[BEGIN Extracted text]

Classical Presupposition Audit: Peter Singer
Classical Presupposition Audit: Peter Singer
Source: Published works including Animal Liberation (1975), Practical Ethics (1979, third edition 2011), The Expanding Circle (1981), How Are We to Live? (1993), One World (2002), The Life You Can Save (2009), and The Point of View of the Universe (2014, with Katarzyna de Lazari-Radek).
Corpus in use: CPA v1.0. The audit operates exclusively from Singer’s own published argumentative record. Singer is Professor of Bioethics at Princeton University, Ira W. DeCamp Professor of Bioethics at Princeton’s University Center for Human Values, and Laureate Professor at the University of Melbourne. He is the world’s most prominent utilitarian philosopher and the founder of the effective altruism movement. This run is designed as a model CPA for the non-classically committed philosopher type.
Preliminary Note: Singer as Model Case
Peter Singer is the ideal model for the non-classically committed philosopher type for several reasons. He is philosophically rigorous rather than merely populist. He has argued his positions explicitly and at length across five decades. He is explicitly aware of and opposed to several of the classical commitments — he has argued against moral intuitionism, against foundationalism in ethics, and against the priority of the individual rational agent. He represents the utilitarian-consequentialist type that is the dominant non-classical orientation in contemporary academic ethics. And he is maximally different from the classical commitments in a philosophically precise and instructive way.
The governing move of Singer’s entire project is the relocation of moral value from the rational faculty to the capacity for suffering and enjoyment. The question is not “does this being possess reason?” but “can this being suffer?” This single move inverts the classical commitment at its foundation and generates all the downstream divergences the audit will identify. Singer is a philosopher who has thought carefully about exactly the questions the CPA addresses and has arrived at opposite conclusions on the most fundamental ones.

[END Extracted text]
[BEGIN Entries shown]

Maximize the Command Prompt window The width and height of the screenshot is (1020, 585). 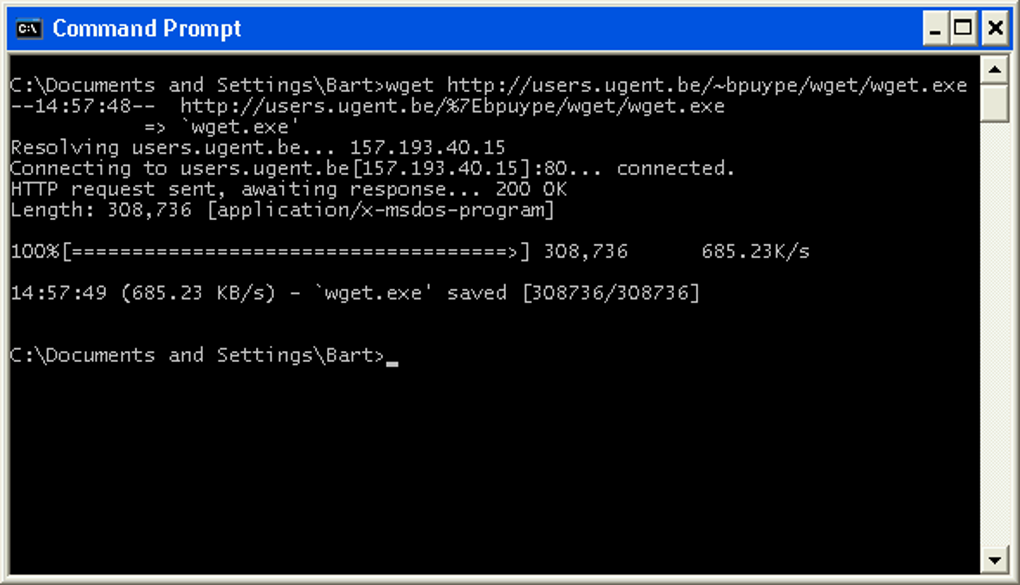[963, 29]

[END Entries shown]
[BEGIN Entries shown]

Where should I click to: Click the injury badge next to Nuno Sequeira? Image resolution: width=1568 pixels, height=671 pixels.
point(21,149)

[END Entries shown]

◆ Exercise instructions ◆
1. In the audit of Peter Singer, what is named as the governing move of Singer's entire project?
2. Summarize the audit of Peter Singer in two sentences.

◆ Complete answers ◆
1. Relocating moral value from the rational faculty to the capacity for suffering and enjoyment.

2. The audit draws only on Singer's own published works and treats him, a prominent utilitarian philosopher and founder of the effective altruism movement, as the model case for the non-classically committed philosopher type. His central move is to relocate moral value from the rational faculty to the capacity for suffering and enjoyment, which inverts the classical commitment at its foundation and produces the divergences the audit identifies.